Assigned task:
From the entries below, give the number of lines where the word "panel" occurs, and nothing else.

(Data for this exercise begins)

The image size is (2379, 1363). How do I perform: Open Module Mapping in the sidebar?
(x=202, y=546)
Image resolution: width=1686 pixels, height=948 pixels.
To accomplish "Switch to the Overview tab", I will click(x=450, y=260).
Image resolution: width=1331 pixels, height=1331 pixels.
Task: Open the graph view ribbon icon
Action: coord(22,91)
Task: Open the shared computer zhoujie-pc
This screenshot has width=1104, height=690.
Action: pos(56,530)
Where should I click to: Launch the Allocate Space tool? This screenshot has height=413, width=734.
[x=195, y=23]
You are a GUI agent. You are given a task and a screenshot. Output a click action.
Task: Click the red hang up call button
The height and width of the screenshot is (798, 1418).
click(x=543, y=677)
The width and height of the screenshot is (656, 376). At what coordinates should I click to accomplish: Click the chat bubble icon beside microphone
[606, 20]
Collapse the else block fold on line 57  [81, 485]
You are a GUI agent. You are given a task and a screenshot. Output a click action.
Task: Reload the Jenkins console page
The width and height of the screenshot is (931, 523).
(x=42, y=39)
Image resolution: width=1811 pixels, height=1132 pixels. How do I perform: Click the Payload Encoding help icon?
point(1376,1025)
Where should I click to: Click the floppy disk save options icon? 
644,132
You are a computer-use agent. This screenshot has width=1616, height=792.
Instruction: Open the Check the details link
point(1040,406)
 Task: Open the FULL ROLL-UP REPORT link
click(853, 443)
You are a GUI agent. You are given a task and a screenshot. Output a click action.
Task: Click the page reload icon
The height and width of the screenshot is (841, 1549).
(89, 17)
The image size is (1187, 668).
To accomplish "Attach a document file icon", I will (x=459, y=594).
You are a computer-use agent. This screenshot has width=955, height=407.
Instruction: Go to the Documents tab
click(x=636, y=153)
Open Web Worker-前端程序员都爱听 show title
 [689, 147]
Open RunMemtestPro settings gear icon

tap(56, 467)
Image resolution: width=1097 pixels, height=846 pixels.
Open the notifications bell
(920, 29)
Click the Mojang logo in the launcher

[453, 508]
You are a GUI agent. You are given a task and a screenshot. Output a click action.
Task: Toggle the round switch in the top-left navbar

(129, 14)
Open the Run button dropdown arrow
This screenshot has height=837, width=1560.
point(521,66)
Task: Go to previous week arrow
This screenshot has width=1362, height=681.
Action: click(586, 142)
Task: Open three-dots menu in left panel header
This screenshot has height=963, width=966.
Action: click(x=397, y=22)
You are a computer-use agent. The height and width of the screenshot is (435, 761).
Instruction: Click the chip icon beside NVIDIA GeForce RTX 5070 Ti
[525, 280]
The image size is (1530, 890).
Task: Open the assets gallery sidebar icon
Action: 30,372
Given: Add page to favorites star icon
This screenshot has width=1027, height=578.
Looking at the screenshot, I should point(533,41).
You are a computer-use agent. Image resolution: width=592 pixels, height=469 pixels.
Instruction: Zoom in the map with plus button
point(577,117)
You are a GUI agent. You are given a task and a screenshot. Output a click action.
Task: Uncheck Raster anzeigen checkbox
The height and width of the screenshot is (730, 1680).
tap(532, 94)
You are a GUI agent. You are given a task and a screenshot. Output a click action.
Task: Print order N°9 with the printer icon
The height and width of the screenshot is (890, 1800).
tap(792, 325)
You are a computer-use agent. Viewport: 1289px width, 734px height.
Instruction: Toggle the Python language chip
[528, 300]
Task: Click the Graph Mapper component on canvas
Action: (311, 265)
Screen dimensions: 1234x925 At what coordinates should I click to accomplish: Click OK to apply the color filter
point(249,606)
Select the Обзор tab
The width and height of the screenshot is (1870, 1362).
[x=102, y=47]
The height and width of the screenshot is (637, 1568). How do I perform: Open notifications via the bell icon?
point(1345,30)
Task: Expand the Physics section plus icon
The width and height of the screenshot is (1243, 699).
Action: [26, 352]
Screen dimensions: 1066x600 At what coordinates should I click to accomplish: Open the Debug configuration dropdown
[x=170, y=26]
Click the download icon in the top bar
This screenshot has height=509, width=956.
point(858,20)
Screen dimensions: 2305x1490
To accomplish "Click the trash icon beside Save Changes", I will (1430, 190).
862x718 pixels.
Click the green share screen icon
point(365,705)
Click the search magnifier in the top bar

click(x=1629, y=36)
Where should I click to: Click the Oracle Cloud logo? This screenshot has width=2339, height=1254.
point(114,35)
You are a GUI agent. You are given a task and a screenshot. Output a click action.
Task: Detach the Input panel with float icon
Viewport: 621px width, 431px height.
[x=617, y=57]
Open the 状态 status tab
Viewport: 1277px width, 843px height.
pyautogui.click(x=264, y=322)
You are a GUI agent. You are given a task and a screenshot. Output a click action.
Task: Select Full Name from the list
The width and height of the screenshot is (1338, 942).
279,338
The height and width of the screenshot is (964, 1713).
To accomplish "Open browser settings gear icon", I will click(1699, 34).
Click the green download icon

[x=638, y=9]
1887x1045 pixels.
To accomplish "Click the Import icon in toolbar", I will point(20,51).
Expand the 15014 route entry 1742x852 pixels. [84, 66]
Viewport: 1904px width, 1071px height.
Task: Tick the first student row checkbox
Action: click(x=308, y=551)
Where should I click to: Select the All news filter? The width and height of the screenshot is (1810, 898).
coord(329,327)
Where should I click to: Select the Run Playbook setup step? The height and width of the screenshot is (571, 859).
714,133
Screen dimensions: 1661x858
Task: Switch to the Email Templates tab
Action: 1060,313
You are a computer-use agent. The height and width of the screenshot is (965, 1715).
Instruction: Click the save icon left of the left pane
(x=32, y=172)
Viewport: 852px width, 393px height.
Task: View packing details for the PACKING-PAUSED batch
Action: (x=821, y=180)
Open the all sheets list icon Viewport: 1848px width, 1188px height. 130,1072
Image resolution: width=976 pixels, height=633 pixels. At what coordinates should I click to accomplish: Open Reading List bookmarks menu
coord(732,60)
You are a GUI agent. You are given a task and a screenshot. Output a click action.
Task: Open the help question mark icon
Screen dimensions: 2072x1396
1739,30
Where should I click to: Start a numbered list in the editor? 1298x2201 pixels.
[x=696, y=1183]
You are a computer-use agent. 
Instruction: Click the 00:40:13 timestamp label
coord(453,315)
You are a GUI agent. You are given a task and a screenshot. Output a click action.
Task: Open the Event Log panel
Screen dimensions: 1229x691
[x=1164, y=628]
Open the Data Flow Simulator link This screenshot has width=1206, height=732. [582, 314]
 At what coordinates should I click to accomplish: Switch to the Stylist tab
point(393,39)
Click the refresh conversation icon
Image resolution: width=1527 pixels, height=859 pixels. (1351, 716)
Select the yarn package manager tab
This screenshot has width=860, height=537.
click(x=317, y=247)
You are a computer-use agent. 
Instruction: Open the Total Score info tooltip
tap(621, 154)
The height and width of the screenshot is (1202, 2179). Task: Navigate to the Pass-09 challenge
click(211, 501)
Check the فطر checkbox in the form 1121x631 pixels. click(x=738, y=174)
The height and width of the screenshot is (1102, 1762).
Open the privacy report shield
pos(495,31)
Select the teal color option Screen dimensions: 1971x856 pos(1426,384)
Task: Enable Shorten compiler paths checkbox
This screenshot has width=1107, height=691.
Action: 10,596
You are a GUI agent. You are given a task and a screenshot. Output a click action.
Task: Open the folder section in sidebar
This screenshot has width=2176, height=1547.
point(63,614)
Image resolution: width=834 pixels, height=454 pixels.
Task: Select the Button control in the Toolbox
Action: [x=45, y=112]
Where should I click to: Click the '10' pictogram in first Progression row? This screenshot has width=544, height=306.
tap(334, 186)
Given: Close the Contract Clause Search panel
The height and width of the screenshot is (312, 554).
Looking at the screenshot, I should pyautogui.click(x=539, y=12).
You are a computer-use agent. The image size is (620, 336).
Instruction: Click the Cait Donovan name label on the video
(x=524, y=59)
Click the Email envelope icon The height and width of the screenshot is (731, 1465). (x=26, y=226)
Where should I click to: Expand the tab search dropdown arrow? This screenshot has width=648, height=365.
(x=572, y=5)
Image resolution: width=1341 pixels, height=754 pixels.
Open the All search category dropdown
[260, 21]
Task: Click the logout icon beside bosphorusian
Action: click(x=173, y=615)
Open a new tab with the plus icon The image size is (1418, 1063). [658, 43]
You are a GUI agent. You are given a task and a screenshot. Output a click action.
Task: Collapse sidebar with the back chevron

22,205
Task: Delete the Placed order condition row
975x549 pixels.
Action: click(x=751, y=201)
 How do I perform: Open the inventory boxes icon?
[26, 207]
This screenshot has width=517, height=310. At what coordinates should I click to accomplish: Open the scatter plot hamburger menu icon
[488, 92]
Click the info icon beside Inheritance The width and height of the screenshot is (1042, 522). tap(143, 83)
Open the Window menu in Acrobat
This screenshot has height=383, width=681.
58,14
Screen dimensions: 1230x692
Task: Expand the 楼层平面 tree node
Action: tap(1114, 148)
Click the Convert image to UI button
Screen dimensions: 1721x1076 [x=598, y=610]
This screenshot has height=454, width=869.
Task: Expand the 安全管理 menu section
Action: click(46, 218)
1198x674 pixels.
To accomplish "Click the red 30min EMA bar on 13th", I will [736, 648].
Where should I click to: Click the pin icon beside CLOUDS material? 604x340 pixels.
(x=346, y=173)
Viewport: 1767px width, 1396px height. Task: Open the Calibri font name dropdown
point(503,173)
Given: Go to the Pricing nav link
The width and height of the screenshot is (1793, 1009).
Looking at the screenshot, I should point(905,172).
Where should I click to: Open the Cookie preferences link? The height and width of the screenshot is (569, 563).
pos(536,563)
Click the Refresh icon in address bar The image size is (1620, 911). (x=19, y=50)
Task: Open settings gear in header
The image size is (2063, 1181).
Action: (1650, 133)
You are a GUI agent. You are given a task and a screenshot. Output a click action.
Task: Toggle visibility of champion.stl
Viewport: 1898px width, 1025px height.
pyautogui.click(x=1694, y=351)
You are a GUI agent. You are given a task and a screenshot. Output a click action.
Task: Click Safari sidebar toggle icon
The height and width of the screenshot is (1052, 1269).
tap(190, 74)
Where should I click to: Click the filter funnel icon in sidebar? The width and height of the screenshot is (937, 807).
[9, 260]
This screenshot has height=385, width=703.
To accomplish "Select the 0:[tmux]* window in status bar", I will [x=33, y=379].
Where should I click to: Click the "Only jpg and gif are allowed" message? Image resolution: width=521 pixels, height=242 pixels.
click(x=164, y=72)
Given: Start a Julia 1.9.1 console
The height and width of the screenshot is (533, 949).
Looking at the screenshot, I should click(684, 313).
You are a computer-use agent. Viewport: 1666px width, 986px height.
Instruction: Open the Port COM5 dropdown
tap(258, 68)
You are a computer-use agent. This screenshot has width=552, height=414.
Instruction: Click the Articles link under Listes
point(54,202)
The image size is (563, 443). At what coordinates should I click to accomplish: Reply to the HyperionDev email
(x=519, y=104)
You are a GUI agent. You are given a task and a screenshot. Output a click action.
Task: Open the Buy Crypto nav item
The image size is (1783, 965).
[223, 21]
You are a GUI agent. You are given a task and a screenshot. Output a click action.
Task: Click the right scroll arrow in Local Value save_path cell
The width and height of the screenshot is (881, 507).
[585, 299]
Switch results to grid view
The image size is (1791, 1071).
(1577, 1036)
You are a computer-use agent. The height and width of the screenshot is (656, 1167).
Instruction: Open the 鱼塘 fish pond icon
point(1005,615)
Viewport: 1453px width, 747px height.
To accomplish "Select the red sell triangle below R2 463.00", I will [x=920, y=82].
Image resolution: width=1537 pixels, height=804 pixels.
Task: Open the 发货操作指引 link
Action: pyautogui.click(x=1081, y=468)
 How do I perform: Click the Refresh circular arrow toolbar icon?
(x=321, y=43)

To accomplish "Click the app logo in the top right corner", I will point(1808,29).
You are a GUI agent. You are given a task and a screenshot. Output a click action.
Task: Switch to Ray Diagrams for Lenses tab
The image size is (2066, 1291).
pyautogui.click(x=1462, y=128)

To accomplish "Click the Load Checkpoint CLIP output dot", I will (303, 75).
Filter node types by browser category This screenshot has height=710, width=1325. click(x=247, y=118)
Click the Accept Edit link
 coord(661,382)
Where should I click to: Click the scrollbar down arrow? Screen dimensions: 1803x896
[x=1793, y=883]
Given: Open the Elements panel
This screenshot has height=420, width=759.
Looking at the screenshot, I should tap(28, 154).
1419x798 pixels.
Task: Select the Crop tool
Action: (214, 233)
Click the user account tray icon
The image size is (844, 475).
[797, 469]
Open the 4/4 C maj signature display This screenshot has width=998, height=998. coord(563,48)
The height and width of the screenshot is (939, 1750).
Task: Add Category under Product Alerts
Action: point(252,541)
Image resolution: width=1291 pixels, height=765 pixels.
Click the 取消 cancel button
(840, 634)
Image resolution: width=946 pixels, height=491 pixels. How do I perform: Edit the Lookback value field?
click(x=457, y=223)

(Data for this exercise ends)

Written reply:
5